▶ What to do
Pick out every line of the items below that contains the word "pixels", and copy each such line.

▶ Material provided
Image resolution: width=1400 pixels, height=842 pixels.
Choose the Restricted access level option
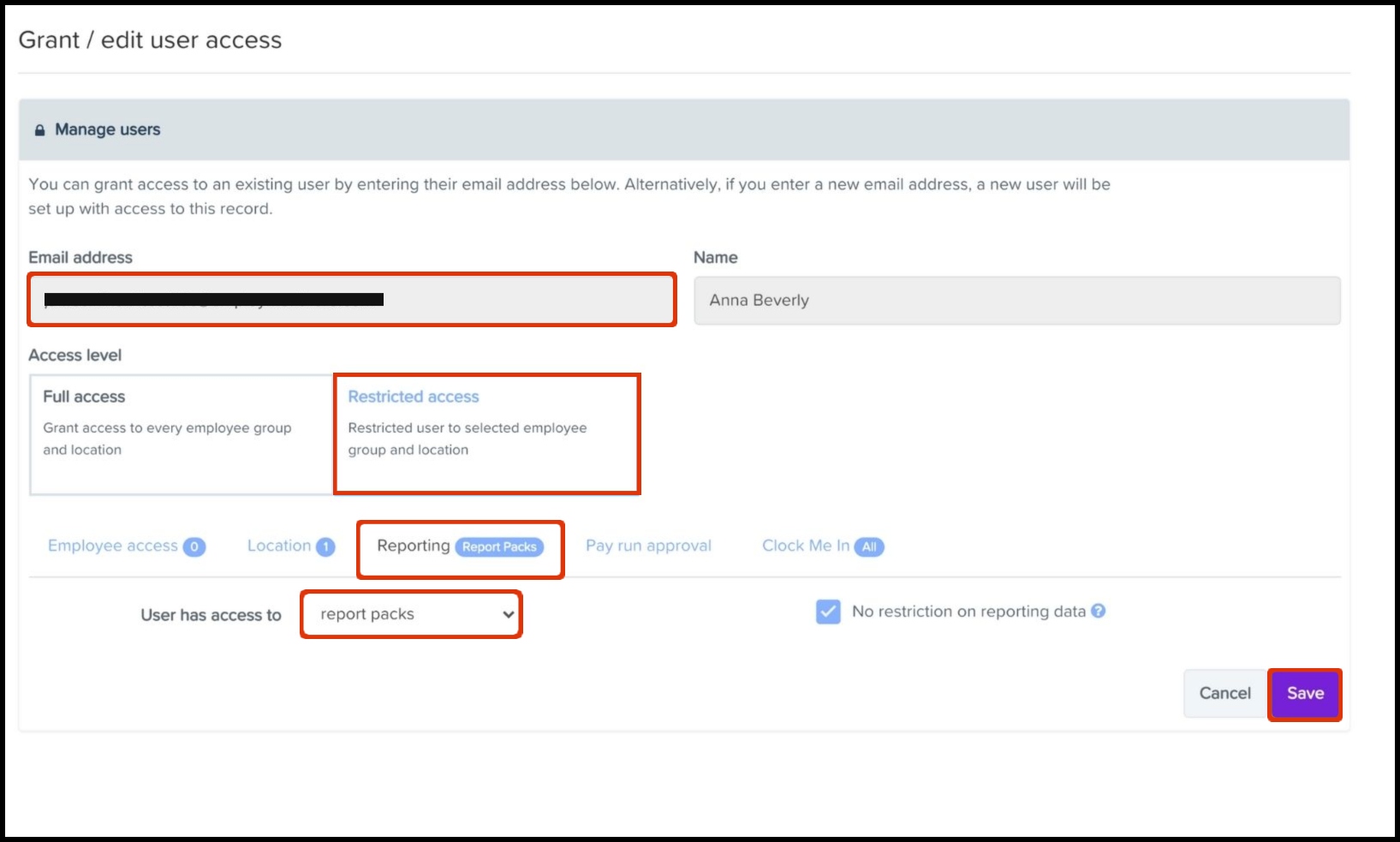pos(486,434)
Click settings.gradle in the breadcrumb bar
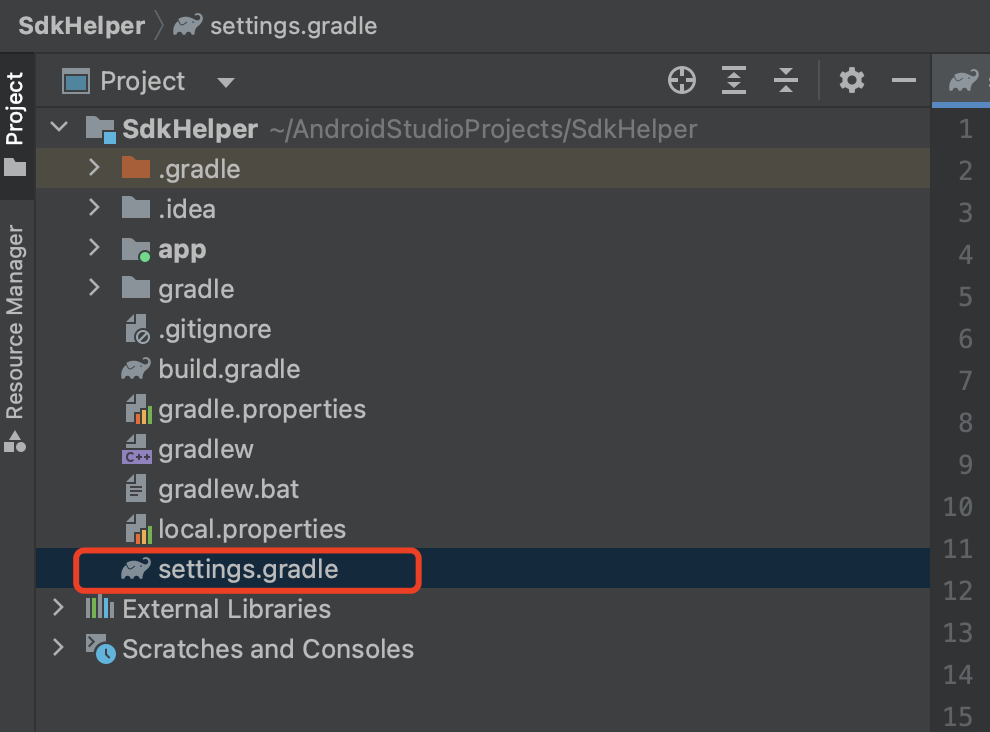 [x=293, y=26]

▶ Reply
Image resolution: width=1400 pixels, height=842 pixels.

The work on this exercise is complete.